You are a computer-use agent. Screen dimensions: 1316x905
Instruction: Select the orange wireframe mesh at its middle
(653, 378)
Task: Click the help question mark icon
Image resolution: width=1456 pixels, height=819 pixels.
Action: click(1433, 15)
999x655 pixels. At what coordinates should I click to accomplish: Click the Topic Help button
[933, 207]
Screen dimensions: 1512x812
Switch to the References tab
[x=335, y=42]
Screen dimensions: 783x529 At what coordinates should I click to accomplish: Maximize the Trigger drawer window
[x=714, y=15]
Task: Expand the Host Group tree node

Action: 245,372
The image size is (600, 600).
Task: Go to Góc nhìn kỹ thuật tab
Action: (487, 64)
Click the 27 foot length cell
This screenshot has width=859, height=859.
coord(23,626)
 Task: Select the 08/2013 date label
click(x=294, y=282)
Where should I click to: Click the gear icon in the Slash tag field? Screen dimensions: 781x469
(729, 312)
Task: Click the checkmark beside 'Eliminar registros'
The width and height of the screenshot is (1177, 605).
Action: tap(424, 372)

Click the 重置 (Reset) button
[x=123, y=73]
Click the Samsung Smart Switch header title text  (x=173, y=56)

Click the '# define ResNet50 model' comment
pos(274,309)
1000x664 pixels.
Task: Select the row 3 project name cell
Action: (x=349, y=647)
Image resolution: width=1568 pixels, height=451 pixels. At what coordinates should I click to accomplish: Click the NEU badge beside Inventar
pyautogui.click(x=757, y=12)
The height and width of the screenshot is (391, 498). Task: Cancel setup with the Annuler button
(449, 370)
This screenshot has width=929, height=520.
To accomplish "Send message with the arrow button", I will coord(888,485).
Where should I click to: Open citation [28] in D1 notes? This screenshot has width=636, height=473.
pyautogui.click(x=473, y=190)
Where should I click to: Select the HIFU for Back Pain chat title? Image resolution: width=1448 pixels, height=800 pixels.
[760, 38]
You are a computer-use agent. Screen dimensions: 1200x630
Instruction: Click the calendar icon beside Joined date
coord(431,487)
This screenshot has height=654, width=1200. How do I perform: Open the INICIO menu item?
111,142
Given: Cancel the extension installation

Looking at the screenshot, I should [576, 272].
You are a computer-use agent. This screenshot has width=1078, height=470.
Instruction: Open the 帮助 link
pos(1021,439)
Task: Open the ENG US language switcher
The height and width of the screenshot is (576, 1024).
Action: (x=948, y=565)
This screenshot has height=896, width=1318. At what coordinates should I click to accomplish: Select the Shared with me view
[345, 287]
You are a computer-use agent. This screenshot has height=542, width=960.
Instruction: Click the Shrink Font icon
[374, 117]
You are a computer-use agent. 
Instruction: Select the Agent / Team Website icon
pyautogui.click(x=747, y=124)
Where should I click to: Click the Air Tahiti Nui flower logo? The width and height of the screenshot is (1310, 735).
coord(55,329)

===

EXERCISE OBJECTIVE
Give back, unchanged, the line containing "The height and width of the screenshot is (391, 498)." and each line that comes after it in the entries above, ending with the last.

ANSWER SPACE
The height and width of the screenshot is (391, 498). Task: Cancel setup with the Annuler button
(449, 370)
This screenshot has width=929, height=520.
To accomplish "Send message with the arrow button", I will coord(888,485).
Where should I click to: Open citation [28] in D1 notes? This screenshot has width=636, height=473.
pyautogui.click(x=473, y=190)
Where should I click to: Select the HIFU for Back Pain chat title? Image resolution: width=1448 pixels, height=800 pixels.
[760, 38]
You are a computer-use agent. Screen dimensions: 1200x630
Instruction: Click the calendar icon beside Joined date
coord(431,487)
This screenshot has height=654, width=1200. How do I perform: Open the INICIO menu item?
111,142
Given: Cancel the extension installation

Looking at the screenshot, I should [576, 272].
You are a computer-use agent. This screenshot has width=1078, height=470.
Instruction: Open the 帮助 link
pos(1021,439)
Task: Open the ENG US language switcher
The height and width of the screenshot is (576, 1024).
Action: (x=948, y=565)
This screenshot has height=896, width=1318. At what coordinates should I click to accomplish: Select the Shared with me view
[345, 287]
You are a computer-use agent. This screenshot has height=542, width=960.
Instruction: Click the Shrink Font icon
[374, 117]
You are a computer-use agent. 
Instruction: Select the Agent / Team Website icon
pyautogui.click(x=747, y=124)
Where should I click to: Click the Air Tahiti Nui flower logo? The width and height of the screenshot is (1310, 735).
coord(55,329)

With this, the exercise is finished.